■ Task description ■
Transcribe the entries below, from the line with "is (466, 700)." up to and including the line with "(382, 388).", reproducing those lines and nothing else.

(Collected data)
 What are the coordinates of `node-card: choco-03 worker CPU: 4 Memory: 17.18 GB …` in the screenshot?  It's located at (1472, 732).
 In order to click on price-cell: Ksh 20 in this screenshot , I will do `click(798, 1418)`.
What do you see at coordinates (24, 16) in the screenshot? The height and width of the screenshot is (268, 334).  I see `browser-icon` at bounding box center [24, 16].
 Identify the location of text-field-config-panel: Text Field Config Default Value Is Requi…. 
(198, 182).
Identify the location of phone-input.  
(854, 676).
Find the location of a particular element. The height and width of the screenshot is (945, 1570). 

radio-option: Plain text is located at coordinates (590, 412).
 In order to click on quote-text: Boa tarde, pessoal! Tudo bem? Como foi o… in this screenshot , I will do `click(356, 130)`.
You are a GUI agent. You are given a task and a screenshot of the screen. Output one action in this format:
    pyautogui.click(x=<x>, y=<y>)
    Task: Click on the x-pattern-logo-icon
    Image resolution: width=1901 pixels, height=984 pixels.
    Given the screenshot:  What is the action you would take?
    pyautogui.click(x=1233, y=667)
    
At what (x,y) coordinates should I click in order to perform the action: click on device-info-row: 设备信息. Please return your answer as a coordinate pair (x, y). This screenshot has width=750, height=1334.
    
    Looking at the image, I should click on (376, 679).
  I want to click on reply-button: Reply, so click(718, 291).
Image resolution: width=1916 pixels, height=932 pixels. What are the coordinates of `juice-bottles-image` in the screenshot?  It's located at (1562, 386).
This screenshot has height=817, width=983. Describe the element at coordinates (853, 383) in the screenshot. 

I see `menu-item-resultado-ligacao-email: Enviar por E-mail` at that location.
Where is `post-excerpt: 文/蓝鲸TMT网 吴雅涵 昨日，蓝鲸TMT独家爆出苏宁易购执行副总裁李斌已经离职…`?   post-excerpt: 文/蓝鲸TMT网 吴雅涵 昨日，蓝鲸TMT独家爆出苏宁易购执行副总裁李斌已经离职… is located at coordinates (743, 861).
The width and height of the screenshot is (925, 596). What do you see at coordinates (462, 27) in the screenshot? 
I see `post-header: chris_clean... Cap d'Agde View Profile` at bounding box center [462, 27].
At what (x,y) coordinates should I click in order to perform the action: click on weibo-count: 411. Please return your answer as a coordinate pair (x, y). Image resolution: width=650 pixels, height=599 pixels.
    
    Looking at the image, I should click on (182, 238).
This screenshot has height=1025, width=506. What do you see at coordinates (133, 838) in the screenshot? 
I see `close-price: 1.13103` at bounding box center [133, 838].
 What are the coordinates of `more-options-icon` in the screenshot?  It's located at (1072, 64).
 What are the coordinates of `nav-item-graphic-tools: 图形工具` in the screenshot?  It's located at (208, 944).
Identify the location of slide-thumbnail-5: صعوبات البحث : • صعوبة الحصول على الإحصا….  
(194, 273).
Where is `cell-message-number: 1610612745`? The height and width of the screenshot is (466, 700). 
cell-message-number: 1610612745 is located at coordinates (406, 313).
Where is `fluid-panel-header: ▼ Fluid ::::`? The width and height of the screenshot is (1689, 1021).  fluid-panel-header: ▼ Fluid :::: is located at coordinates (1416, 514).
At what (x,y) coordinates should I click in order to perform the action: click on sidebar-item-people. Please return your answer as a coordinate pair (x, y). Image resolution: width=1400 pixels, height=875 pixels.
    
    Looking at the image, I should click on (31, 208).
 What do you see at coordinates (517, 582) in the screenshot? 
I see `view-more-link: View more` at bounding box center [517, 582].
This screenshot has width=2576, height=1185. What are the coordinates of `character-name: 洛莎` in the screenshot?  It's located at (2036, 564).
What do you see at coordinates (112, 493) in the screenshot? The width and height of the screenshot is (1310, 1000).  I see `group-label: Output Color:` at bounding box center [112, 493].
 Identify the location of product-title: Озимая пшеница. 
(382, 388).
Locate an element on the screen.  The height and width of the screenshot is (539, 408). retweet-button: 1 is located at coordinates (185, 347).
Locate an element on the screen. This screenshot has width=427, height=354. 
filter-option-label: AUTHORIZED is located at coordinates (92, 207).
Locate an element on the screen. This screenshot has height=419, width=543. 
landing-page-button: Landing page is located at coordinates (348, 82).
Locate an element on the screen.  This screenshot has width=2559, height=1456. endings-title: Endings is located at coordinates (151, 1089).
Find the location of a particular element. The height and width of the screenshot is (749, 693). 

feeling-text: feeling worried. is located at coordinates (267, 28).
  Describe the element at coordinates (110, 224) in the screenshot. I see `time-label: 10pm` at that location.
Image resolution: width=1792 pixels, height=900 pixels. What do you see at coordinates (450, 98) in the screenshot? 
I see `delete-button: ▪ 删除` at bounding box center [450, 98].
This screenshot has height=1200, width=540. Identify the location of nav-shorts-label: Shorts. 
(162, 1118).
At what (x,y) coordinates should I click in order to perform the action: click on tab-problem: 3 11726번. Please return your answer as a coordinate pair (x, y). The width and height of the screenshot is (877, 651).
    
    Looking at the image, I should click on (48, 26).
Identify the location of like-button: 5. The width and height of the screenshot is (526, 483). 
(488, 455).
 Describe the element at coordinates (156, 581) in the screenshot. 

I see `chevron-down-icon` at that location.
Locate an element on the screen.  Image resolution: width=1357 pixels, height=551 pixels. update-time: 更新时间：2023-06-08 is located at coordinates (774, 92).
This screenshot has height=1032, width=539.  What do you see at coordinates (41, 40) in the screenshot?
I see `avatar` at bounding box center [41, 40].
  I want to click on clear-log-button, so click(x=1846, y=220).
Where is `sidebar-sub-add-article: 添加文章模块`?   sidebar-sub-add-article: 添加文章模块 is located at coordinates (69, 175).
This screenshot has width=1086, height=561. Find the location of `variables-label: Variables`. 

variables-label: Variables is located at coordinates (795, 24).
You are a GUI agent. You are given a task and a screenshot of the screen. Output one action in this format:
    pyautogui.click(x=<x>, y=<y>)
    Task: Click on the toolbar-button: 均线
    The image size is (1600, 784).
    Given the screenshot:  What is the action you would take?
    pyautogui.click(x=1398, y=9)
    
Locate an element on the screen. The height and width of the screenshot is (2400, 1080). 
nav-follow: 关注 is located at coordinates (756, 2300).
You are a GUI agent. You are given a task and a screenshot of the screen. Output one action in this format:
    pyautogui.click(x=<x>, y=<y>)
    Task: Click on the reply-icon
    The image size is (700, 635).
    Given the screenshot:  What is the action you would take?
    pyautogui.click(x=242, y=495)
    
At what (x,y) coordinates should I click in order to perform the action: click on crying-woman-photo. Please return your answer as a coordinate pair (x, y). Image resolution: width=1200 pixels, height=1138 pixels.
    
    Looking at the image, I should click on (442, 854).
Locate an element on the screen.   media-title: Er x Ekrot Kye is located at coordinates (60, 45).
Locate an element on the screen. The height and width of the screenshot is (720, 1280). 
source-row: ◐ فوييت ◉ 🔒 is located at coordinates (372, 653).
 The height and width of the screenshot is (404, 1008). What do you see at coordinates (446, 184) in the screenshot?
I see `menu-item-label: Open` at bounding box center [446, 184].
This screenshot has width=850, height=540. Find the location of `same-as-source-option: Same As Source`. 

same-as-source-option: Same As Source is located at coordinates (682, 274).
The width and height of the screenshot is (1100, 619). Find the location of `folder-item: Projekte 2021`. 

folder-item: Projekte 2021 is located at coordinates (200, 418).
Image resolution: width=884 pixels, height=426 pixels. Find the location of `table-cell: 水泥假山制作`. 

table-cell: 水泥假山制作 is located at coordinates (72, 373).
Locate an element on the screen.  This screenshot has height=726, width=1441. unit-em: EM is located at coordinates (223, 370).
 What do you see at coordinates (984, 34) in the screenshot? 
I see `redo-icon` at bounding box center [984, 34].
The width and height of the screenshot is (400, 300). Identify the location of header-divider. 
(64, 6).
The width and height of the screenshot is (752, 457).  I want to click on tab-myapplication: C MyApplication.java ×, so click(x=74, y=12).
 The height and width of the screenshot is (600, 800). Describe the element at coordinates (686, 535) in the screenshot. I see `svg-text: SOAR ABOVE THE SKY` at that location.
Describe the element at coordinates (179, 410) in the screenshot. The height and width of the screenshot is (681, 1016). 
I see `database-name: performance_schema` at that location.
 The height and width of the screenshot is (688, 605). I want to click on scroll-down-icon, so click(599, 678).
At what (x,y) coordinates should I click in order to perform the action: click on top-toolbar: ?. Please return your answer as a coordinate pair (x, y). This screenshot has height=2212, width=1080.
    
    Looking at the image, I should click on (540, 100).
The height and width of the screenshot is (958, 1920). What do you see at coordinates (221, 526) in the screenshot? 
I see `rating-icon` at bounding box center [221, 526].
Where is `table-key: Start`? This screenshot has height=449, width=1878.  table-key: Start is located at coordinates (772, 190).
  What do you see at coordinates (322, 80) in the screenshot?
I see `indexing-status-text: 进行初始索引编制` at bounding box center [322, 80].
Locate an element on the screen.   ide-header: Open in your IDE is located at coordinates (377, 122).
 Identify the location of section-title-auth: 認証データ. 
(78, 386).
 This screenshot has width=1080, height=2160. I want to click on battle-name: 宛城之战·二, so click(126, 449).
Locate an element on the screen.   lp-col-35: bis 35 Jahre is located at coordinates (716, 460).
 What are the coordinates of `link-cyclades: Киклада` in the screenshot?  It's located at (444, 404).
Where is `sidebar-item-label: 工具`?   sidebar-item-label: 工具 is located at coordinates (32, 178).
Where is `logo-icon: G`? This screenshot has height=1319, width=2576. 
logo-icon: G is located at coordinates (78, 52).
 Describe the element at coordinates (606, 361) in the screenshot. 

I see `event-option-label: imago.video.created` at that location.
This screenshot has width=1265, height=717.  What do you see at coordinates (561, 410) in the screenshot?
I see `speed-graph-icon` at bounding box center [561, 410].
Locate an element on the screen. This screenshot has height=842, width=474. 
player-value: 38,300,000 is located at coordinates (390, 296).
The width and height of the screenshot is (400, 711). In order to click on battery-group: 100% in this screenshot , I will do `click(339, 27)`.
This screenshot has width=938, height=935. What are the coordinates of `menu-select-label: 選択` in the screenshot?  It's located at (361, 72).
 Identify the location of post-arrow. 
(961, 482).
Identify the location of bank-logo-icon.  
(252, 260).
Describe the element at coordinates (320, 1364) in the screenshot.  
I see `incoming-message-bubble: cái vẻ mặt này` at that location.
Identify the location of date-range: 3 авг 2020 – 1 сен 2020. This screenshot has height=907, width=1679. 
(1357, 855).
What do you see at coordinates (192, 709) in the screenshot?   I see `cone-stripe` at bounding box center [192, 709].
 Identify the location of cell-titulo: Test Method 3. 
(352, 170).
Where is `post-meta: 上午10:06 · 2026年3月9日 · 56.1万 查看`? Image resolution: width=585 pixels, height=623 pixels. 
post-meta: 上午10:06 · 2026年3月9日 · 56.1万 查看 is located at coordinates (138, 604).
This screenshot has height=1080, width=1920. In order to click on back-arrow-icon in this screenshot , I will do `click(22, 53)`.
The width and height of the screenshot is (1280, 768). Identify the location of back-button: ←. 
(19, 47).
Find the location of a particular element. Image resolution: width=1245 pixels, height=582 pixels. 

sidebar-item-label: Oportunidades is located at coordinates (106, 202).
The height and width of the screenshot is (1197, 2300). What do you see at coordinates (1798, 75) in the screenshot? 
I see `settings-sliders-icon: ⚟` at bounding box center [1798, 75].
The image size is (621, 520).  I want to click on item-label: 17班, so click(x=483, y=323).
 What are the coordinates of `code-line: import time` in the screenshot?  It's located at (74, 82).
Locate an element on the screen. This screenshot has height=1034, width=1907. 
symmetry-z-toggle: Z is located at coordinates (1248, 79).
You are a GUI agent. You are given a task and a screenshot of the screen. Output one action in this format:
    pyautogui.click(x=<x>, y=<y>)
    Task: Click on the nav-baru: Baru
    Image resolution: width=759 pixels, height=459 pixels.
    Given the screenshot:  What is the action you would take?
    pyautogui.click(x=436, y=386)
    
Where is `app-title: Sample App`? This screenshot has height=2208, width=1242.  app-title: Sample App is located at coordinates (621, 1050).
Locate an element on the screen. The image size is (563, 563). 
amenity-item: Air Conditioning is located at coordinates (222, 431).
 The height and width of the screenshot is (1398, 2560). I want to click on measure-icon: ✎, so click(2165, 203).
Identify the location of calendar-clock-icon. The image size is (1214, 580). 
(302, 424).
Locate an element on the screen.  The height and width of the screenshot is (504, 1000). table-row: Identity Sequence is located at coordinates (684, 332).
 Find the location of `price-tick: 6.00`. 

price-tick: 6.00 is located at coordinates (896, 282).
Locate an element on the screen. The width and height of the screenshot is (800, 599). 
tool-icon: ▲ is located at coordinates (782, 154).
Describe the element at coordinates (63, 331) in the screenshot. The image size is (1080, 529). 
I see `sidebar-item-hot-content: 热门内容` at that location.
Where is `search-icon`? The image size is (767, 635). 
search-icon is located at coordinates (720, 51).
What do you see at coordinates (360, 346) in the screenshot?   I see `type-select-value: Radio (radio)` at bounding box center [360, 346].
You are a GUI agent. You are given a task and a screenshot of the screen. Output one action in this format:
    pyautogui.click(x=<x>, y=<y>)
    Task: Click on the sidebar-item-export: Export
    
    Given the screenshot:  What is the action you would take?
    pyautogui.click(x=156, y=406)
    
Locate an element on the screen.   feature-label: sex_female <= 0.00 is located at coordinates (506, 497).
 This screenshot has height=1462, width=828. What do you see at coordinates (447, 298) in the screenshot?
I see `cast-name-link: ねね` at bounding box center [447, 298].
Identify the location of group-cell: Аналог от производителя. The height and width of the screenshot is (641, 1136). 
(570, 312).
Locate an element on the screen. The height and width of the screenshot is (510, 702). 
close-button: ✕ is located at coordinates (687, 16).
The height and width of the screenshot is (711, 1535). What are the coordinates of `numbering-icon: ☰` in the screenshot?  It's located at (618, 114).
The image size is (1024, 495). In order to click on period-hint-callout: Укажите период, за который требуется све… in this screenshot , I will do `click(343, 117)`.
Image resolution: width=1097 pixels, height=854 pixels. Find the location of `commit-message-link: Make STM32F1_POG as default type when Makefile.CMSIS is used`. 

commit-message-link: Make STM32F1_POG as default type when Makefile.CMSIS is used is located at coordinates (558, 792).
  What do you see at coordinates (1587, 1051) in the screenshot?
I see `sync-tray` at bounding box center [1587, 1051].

■ Response box ■
Where is `cell-message-number: 1610612745`? The height and width of the screenshot is (466, 700). 
cell-message-number: 1610612745 is located at coordinates (406, 313).
Where is `fluid-panel-header: ▼ Fluid ::::`? The width and height of the screenshot is (1689, 1021).  fluid-panel-header: ▼ Fluid :::: is located at coordinates (1416, 514).
At what (x,y) coordinates should I click in order to perform the action: click on sidebar-item-people. Please return your answer as a coordinate pair (x, y). Image resolution: width=1400 pixels, height=875 pixels.
    
    Looking at the image, I should click on (31, 208).
 What do you see at coordinates (517, 582) in the screenshot? 
I see `view-more-link: View more` at bounding box center [517, 582].
This screenshot has width=2576, height=1185. What are the coordinates of `character-name: 洛莎` in the screenshot?  It's located at (2036, 564).
What do you see at coordinates (112, 493) in the screenshot? The width and height of the screenshot is (1310, 1000).  I see `group-label: Output Color:` at bounding box center [112, 493].
 Identify the location of product-title: Озимая пшеница. 
(382, 388).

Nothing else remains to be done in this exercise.